### Source extract
[Start of Attachment]

Personal information
- Born: 7 September 1905 Malmö, Sweden
- Died: 10 November 1992 (aged 87) Bromma, Stockholm, Sweden

Sport
- Sport: Swimming
- Strokes: Freestyle, backstroke
- Club: SoIK Hellas

Medal record
Representing Sweden
European Championships
| Gold medal – first place | 1927 Bologna | 100 m backstroke |
| Silver medal – second place | 1927 Bologna | 4×200 m freestyle |
| Bronze medal – third place | 1926 Budapest | 100 m backstroke |
| Bronze medal – third place | 1926 Budapest | 4×200 m freestyle |

= Eskil Lundahl =

Swedish swimmer and architect

Eskil Johannes Lundahl (7 September 1905 – 10 November 1992) was a Swedish swimmer who competed in the 1928, 1932 and 1948 Summer Olympics.

[End of Attachment]

### Required action 1
Answer these about the Eskil Lundahl profile:
(a) In what city was he born?
(b) Which club did he swim for?
(c) In which event did he take gold at Bologna in 1927?
### Required action 2
Copy the Eskil Lundahl profile word for word between "Medal record" and "1948 Summer Olympics.", inclusive.

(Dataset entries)
[Start of Attachment]

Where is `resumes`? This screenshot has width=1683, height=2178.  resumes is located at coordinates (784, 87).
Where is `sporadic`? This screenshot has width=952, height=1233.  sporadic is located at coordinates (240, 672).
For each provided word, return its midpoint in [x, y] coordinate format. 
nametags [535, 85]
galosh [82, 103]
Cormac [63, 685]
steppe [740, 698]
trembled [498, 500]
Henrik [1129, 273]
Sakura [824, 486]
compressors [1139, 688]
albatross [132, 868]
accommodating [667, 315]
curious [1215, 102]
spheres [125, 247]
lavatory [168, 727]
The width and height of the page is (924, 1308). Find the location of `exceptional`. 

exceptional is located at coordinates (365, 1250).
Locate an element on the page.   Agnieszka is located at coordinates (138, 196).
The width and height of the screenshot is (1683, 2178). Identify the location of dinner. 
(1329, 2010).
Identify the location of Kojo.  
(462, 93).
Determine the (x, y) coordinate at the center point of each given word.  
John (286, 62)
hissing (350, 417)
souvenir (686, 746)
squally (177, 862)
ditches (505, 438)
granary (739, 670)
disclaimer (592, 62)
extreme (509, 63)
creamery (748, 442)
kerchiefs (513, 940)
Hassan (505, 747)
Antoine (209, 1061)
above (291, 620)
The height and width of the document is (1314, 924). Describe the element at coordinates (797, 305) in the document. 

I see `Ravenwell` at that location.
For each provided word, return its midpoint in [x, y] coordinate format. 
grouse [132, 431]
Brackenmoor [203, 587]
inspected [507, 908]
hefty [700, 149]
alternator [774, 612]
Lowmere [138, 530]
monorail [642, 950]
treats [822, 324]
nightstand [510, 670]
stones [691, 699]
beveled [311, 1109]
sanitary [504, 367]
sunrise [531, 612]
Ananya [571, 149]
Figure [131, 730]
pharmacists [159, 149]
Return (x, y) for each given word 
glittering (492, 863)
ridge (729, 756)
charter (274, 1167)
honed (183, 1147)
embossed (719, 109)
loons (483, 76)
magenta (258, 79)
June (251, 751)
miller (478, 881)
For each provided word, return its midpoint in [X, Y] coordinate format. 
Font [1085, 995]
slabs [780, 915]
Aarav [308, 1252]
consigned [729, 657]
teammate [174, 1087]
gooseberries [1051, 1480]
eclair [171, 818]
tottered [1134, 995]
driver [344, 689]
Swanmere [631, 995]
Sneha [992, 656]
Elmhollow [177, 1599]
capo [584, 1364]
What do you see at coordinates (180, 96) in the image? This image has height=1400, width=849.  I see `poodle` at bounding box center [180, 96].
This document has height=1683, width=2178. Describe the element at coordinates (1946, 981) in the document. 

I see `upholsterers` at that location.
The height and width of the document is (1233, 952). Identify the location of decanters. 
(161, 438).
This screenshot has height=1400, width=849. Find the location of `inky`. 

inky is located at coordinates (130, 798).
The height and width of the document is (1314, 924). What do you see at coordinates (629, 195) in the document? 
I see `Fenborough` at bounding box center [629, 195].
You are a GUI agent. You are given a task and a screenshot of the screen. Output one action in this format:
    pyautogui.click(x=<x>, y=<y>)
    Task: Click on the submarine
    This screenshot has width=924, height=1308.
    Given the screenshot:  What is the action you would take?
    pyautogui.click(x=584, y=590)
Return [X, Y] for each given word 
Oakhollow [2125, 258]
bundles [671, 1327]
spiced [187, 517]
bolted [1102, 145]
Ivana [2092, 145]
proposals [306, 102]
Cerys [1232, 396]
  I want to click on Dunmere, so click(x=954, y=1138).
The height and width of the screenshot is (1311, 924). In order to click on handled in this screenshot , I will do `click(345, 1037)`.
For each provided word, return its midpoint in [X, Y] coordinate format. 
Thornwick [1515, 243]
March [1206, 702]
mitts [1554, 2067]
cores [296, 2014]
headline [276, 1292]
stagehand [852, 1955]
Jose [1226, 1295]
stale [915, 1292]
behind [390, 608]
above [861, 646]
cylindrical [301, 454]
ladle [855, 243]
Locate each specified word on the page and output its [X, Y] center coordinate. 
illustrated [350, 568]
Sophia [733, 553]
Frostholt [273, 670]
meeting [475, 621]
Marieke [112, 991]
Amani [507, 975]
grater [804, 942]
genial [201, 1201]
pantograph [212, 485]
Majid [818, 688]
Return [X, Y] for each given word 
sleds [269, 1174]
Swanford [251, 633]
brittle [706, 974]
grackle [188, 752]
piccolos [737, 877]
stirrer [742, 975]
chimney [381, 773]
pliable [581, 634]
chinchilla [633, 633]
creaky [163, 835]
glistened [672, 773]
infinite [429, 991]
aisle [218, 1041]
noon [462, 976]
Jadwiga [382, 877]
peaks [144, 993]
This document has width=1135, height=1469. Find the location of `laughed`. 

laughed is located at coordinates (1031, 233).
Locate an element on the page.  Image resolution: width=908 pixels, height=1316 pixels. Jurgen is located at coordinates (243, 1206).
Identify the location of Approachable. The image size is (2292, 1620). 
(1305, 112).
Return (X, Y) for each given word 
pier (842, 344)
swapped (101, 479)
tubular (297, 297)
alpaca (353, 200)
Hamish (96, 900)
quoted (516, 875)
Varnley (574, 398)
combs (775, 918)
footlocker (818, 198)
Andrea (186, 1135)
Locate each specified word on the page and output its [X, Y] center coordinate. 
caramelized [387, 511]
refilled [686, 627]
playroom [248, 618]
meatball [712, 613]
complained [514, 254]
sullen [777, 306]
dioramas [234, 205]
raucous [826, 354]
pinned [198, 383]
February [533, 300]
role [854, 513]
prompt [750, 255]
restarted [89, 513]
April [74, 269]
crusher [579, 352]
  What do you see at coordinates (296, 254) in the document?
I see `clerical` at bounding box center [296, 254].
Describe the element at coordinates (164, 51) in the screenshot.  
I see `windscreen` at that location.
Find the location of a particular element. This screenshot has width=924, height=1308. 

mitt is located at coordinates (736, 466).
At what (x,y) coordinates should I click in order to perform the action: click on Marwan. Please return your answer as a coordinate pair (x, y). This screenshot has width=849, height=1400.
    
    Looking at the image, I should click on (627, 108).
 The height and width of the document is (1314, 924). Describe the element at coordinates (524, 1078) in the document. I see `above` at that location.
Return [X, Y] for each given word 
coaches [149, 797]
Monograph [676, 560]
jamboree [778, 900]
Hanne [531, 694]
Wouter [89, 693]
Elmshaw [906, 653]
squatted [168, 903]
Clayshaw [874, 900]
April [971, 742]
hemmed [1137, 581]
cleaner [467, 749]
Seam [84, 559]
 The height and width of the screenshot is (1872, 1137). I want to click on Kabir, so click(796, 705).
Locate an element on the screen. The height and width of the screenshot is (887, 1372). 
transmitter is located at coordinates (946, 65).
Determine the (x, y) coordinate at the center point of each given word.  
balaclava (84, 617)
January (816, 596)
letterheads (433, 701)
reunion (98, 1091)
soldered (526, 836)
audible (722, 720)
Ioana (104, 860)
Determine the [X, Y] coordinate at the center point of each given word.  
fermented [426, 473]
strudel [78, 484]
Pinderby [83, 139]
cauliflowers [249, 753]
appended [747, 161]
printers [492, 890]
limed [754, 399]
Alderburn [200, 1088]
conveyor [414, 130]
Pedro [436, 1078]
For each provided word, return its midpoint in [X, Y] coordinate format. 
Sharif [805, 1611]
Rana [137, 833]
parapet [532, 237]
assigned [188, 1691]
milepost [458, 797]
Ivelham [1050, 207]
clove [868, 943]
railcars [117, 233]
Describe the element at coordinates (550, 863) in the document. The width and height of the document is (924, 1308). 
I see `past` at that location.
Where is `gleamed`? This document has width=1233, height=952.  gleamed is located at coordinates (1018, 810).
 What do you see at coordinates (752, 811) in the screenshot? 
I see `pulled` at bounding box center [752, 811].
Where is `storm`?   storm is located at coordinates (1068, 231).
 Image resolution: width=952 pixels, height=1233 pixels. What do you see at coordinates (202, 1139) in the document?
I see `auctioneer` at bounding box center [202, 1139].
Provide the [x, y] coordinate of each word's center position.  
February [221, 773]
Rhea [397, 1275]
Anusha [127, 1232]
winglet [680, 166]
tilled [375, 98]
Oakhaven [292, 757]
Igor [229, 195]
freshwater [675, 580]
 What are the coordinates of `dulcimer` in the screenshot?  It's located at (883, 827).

[End of Attachment]

### Problem solution 1
(a) Malmö, Sweden
(b) SoIK Hellas
(c) 100 m backstroke

### Problem solution 2
Medal record
Representing Sweden
European Championships
| Gold medal – first place | 1927 Bologna | 100 m backstroke |
| Silver medal – second place | 1927 Bologna | 4×200 m freestyle |
| Bronze medal – third place | 1926 Budapest | 100 m backstroke |
| Bronze medal – third place | 1926 Budapest | 4×200 m freestyle |

= Eskil Lundahl =

Swedish swimmer and architect

Eskil Johannes Lundahl (7 September 1905 – 10 November 1992) was a Swedish swimmer who competed in the 1928, 1932 and 1948 Summer Olympics.